START Records for processing

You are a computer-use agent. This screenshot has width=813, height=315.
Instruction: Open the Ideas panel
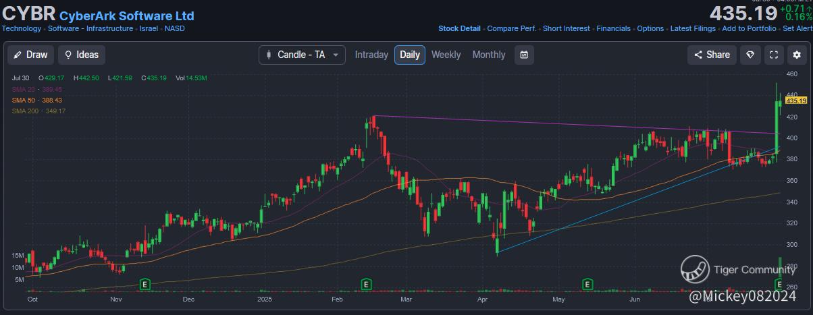pyautogui.click(x=81, y=55)
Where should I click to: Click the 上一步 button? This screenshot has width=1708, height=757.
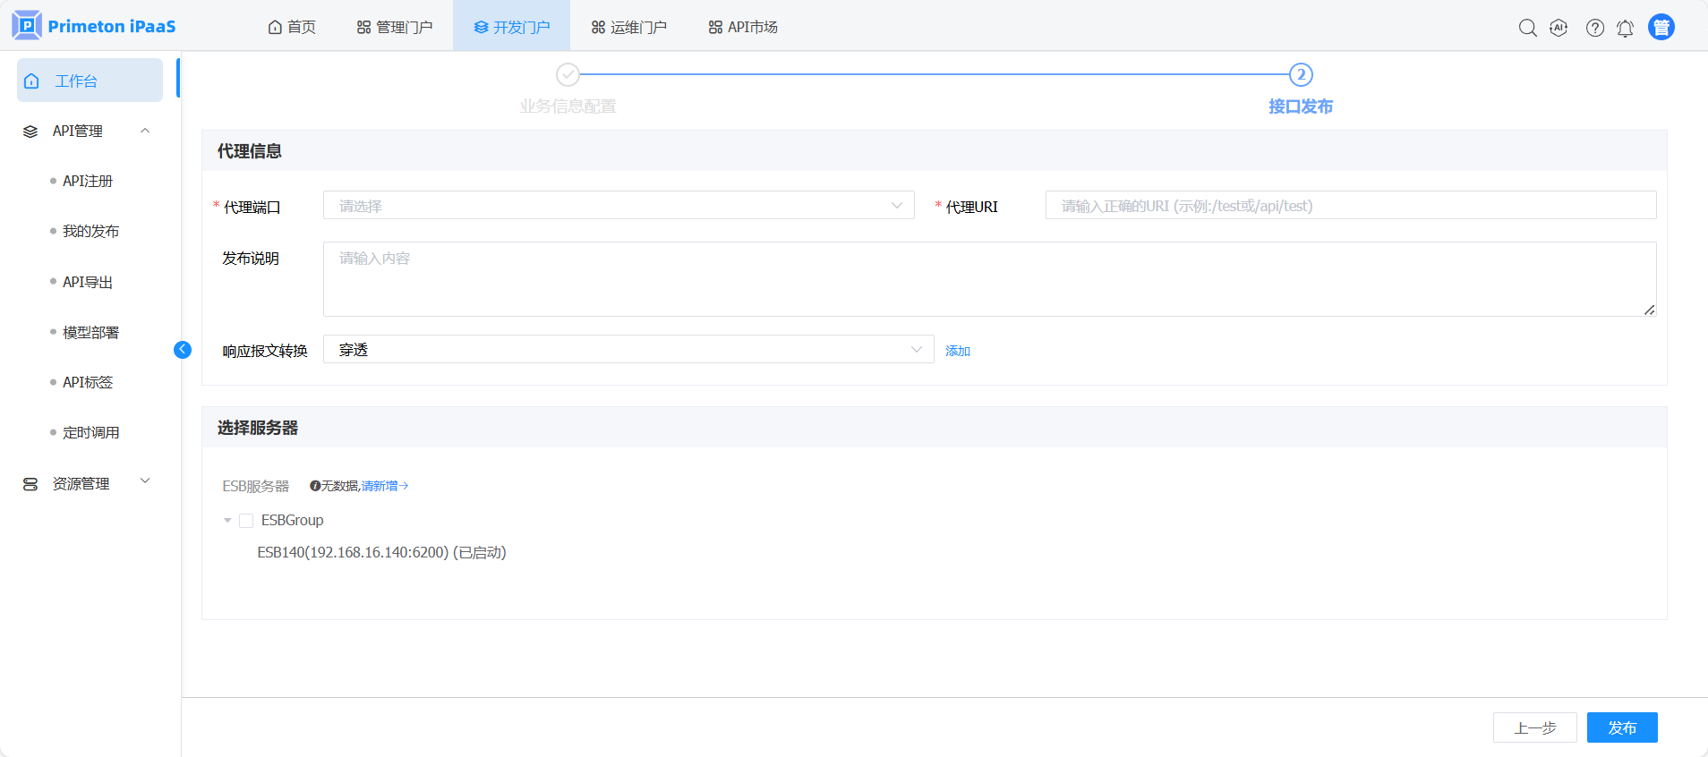pos(1534,727)
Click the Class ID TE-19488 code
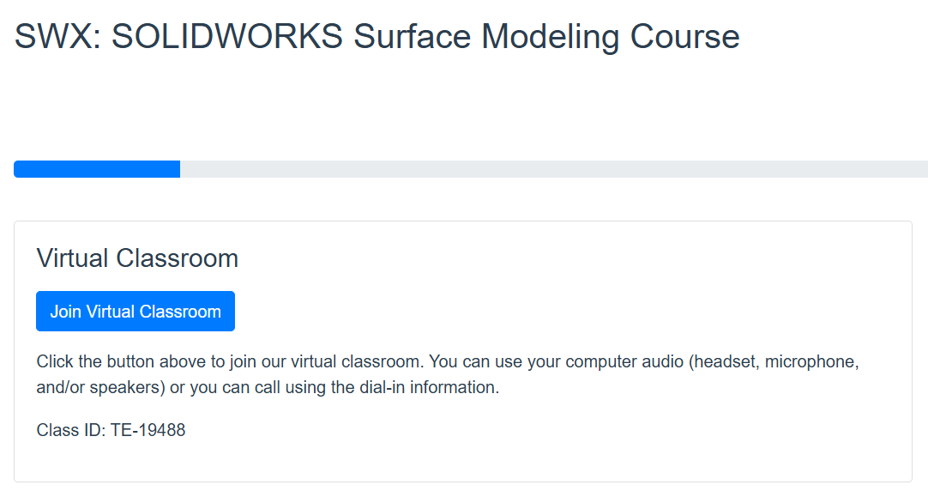This screenshot has height=491, width=928. coord(148,430)
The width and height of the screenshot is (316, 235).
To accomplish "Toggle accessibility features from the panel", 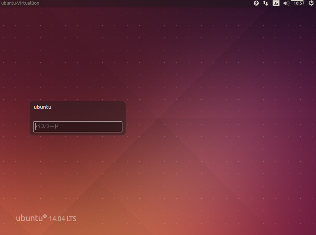I will click(x=256, y=4).
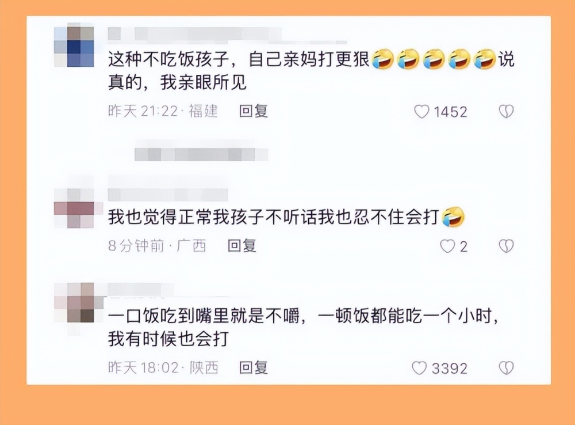Open second commenter's blurred username
575x425 pixels.
(168, 195)
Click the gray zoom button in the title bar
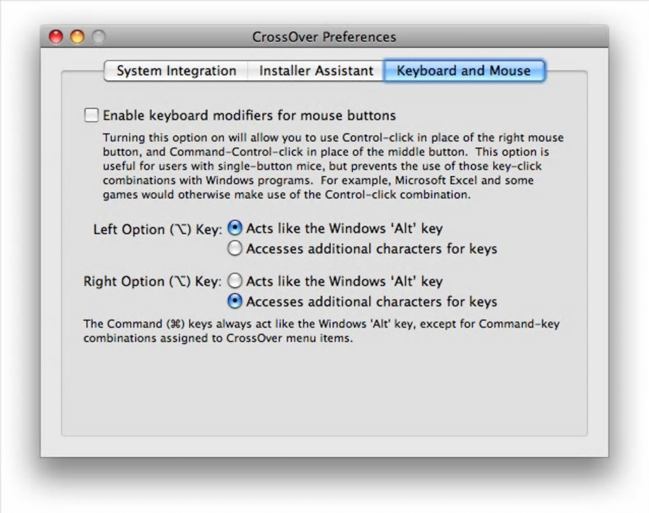Image resolution: width=649 pixels, height=513 pixels. point(98,37)
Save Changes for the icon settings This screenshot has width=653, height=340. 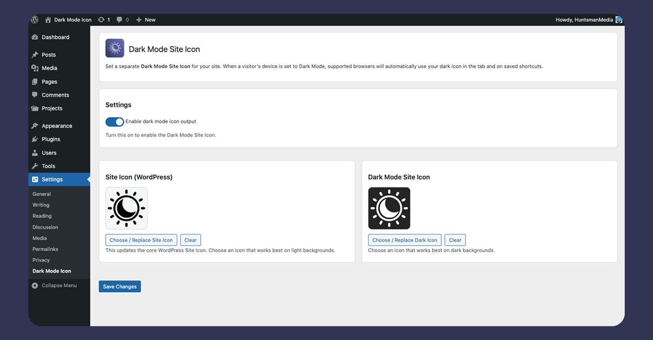coord(120,286)
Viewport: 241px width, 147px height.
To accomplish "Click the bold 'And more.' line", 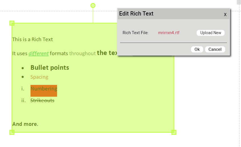I will pos(25,124).
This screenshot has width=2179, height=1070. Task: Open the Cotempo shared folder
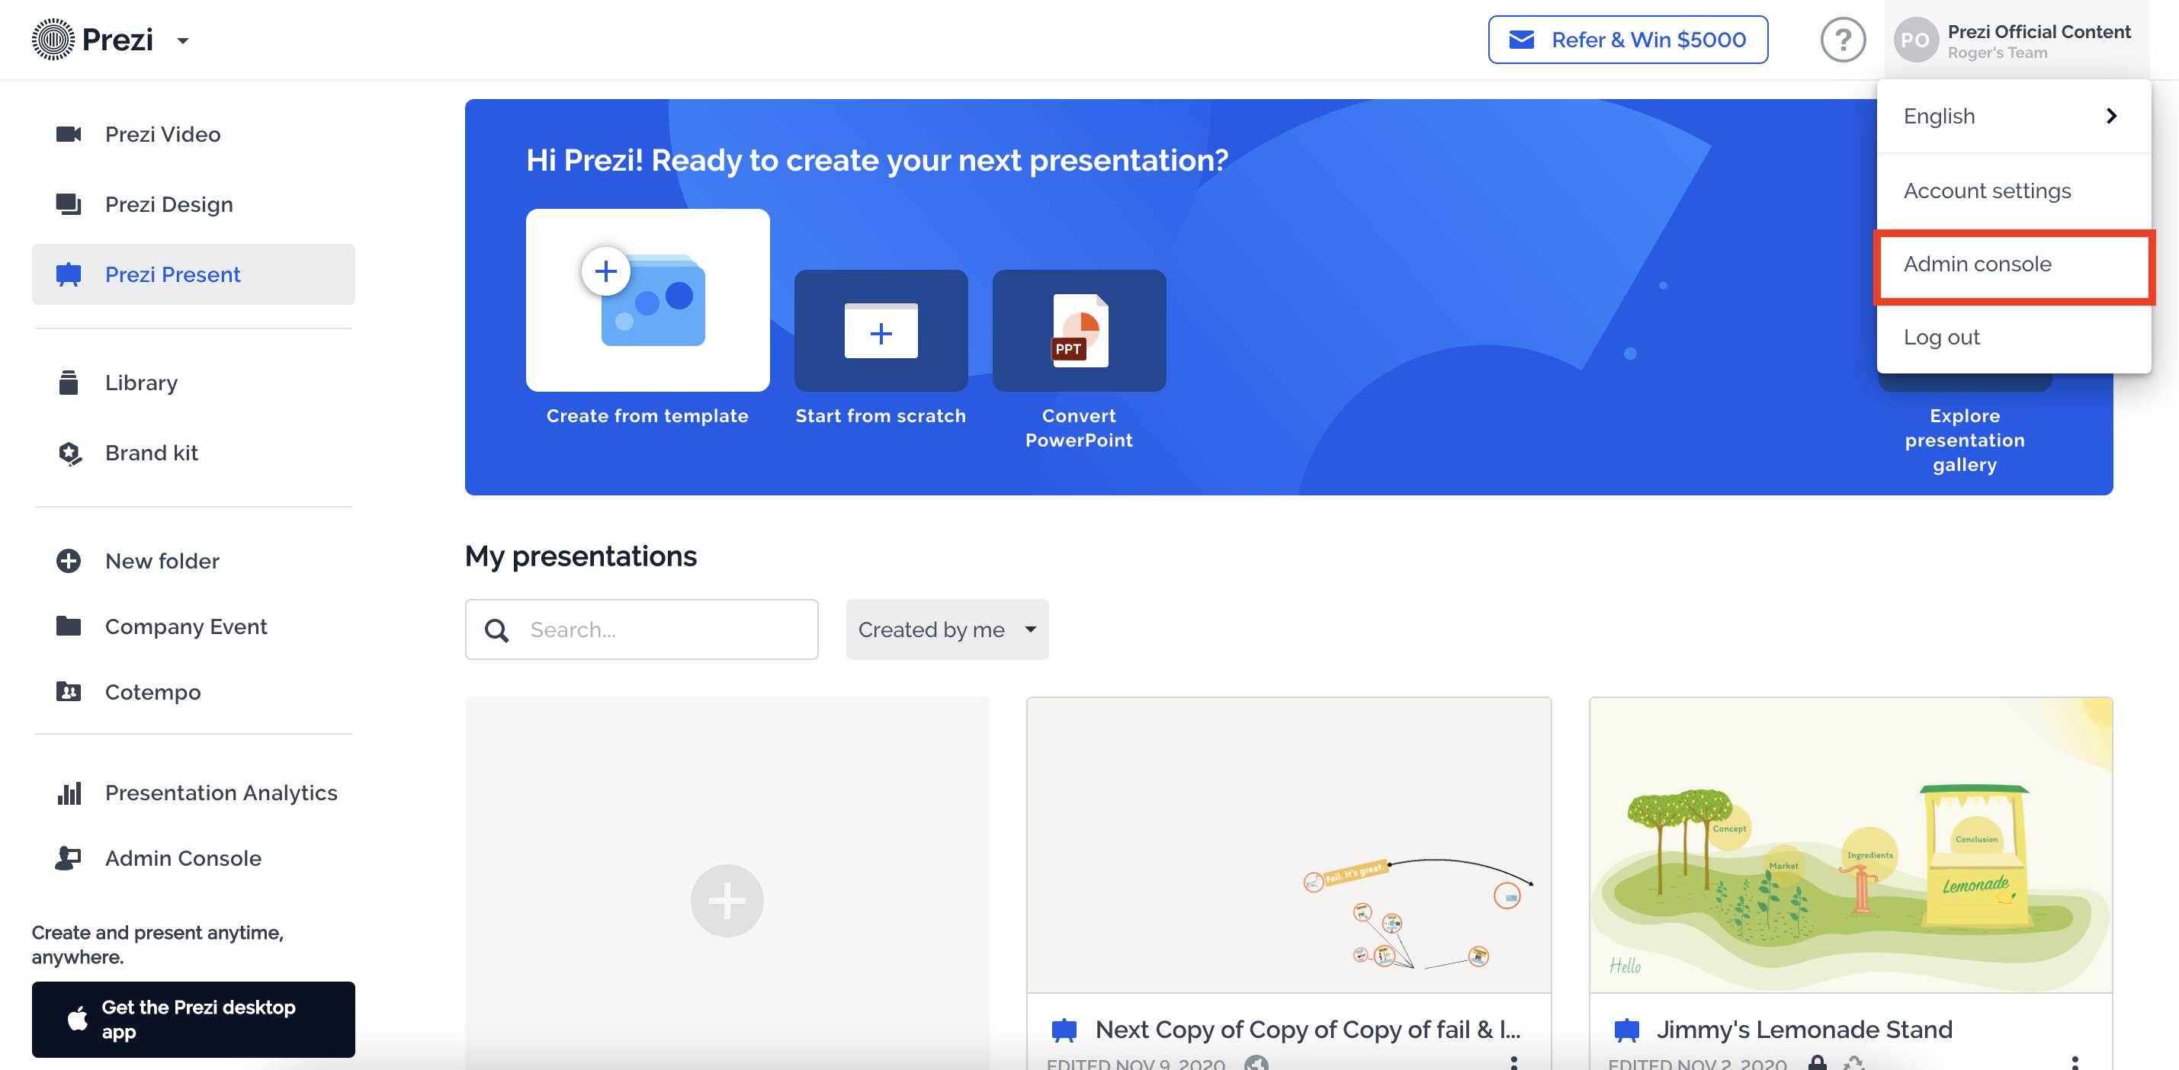[153, 691]
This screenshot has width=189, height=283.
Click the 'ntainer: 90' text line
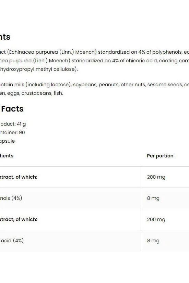[12, 132]
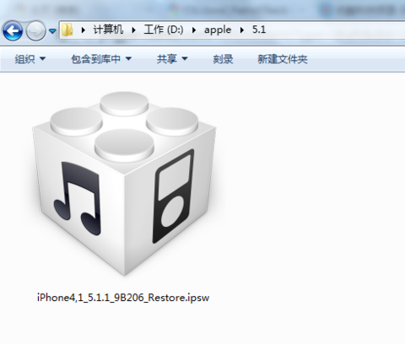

END Records for processing

Task brief — Please reproduce the rows from the line containing "This screenshot has width=189, height=283." through the end of the rows, both ends included, with no changes and without the pictures.

Exercise solution —
This screenshot has width=189, height=283.
Click the 'ntainer: 90' text line
[12, 132]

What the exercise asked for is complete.